Those of us that have brothers and sister know all about sibling rivalries – whether it is who has the biggest slice of cake, who gets what for Christmas to who gets away with what. One thing we call all agree on is the younger you are in the pecking order, the more you can get away with behaviour wise. I know, being the youngest of three that I could always get away with winding my brothers up and then blaming it on them. Well, according to science, the second-born child is the biggest troublemaker in the family.
It makes sense, as the older sibling you are bestowed with the responsibility of being older and wiser – even at five. When parents have their first child it is a lot of trial and error. Telling off and rules are new to fledgeling parents, but once the second child has come along parents have learnt how to handle thing better so they usually get an easy ride. Little do these parents know that this number two child is the real troublemaker – a study has found.

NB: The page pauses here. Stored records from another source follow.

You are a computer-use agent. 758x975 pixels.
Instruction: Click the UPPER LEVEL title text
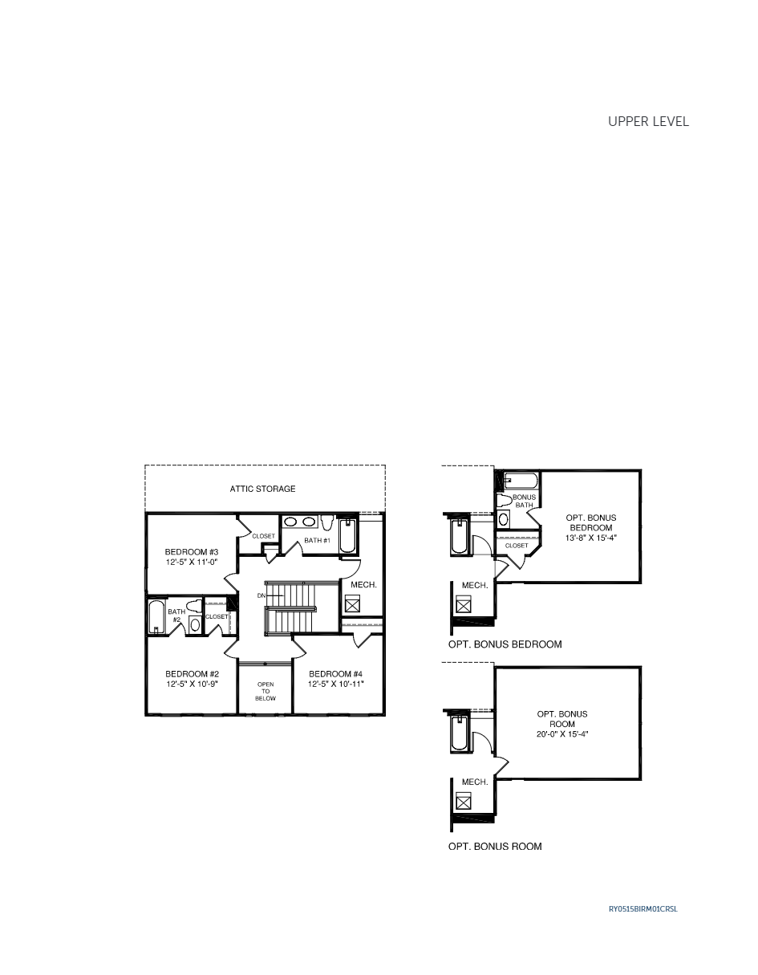point(648,122)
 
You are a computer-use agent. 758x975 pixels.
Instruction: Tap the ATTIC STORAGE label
point(262,489)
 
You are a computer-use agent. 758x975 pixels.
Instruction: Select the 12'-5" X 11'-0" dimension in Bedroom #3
point(191,563)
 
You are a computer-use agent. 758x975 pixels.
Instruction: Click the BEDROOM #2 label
point(192,673)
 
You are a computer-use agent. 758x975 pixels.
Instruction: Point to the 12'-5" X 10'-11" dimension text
point(336,684)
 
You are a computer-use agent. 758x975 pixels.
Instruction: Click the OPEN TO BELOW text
point(265,691)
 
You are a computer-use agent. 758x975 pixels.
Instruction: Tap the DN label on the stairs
point(261,595)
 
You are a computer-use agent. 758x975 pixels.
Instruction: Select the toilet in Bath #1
point(327,523)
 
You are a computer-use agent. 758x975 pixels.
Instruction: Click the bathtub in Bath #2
point(157,617)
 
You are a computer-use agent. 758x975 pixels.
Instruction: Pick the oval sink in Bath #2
point(195,624)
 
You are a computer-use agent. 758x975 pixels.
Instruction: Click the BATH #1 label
point(317,540)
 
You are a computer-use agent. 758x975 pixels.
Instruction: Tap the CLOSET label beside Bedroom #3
point(263,536)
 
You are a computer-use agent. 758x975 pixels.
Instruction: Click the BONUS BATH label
point(524,501)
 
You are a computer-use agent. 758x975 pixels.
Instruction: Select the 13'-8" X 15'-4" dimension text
point(590,538)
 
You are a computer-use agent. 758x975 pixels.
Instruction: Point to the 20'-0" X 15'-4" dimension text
point(561,734)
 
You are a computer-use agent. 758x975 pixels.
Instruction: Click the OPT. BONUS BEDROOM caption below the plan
point(505,644)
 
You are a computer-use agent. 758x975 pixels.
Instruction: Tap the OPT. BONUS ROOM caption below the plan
point(494,847)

Joseph Doyle an economist from MIT in the USA revealed that to NPR explained to NPR: “The firstborn has role models who are adults, and the second, later-born children have role models who are slightly irrational 2-year-olds, you know, their older siblings.
“Both the parental investments are different, and the sibling influences probably contribute to these differences we see in the labor market and what we find in delinquency… It’s just very difficult to separate those two things because they happen at the same time.”
He notes that the second sibling is 25 – 40% more likely to get in trouble in school and with the law than the eldest. The results showed that this was the result of how strict parents are with the first compared to the second child.
The experts have revealed that this is strongly related to how strict parents are with their first and how much easier they go with their second in comparison.
So to all parents out there, keep an eye on your second child, and make sure you keep consistent as the little bugger has gotten an easier ride, according to science.